Mmm. Do you think that’s a little stranger? I think it is, but I know a cynic would say that because of the great, untapped powers of the human mind, I had somehow “read” those words without being consciously aware that I had, and that is why I thought about it’s pronunciation. Maybe, but if I saw it on a subliminal level, then I would have known how to say it, so I hereby reject that possibility, especially since it is improvable either way.
What does it mean?
Whenever I think of this question, I’m reminded of the Underground comic by R. Crumb: Mr. Natural. In it, someone asks the bearded wise man what “it” all means, and he says that it doesn’t mean shit. Since this sardonic and cynical observation can be made about almost anything, it’s best not to give it too much weight, lest it drain life of all its joys.
So maybe in isolation these little things don’t mean you-know-what, but when taken together, I see them as evidence that something unseen is at work, and there exists connections and associations between events and people that no one understands.
Maybe that’s another way of saying they don’t mean shit, but I hope not.
Everything Reminds me of something else
When I was growing up on Long Island, occasionally I would take the Long Island Railroad to New York City. The train ride took us through Brooklyn and Queens, which were once huge manufacturing centers.
One of the building we passed was the Swingline Stapler Company, which had a gigantic neon sign with a stapler where the neon was rigged to make the stapler look like it was opening and closing. I was fascinated by this sign, and if you like such things, there’s a cool website called New York Neon, that catalogs it and other such signs.

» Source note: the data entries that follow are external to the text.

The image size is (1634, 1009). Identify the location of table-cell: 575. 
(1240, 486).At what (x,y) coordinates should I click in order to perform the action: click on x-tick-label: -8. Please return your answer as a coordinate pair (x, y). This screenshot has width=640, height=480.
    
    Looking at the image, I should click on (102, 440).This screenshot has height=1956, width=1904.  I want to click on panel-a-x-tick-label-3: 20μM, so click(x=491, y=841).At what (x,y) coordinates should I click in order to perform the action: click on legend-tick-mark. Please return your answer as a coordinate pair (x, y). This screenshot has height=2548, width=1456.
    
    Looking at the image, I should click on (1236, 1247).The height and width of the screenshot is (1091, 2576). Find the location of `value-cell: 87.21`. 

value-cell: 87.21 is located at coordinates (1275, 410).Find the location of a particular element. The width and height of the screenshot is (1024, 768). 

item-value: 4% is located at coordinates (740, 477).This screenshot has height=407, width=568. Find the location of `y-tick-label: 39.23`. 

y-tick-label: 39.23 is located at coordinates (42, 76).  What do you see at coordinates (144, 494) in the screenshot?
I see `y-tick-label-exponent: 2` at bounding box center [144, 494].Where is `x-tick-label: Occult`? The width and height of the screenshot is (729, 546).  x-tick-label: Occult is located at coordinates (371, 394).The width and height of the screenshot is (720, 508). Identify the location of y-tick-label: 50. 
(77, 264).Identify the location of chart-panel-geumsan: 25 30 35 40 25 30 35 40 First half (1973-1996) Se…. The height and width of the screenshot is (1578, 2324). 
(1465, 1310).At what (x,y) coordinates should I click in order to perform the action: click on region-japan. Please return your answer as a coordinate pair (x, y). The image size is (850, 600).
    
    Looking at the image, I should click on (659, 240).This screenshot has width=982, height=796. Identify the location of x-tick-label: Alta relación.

Anyone who traveled between Long Island and New York saw the sign many, many times, but it doesn’t seem like they took a lot of pictures. The only depiction of it that I could find was this old newspaper article from the New York Neon Website. The sign was put up in 1952, the year I was born. I mention this as an example of a low grade coincidence that I would have remained unaware of hadn’t I started this article. While the two incidents have a small, imprecise measure of chronological proximity, there is nothing more that connects them. While I was fascinated by the sign, so too were millions of other people. If my research uncovered that the sign was formally dedicated on my birthday, or that my uncle helped build it, I’d feel differently (and curious about when it would be decommissioned).
I was familiar with their product because every teacher in our school had one on their desk, which in my easy-to-impress view, were really rather remarkable pieces of equipment. I suppose that if you took care of a stapler, it would probably perform its function forever — as long as you could keep getting the right sized staplers.
For a while, the sign’s superstructure on top of the building was changed to advertise a bank. In 1999, ACCO Brands (the company that owns Swingline) decided to stop making staplers in Long Island City (and move production to Mexico). In preparation for the shutdown, the superstructure was dismantled.
Between 2002 and 2005, the factory housed the Museum of Modern Art, whose normal home in Manhattan was being renovated. After MOMA moved out, it was reported that the building’s new owners were successful in finding new tenants.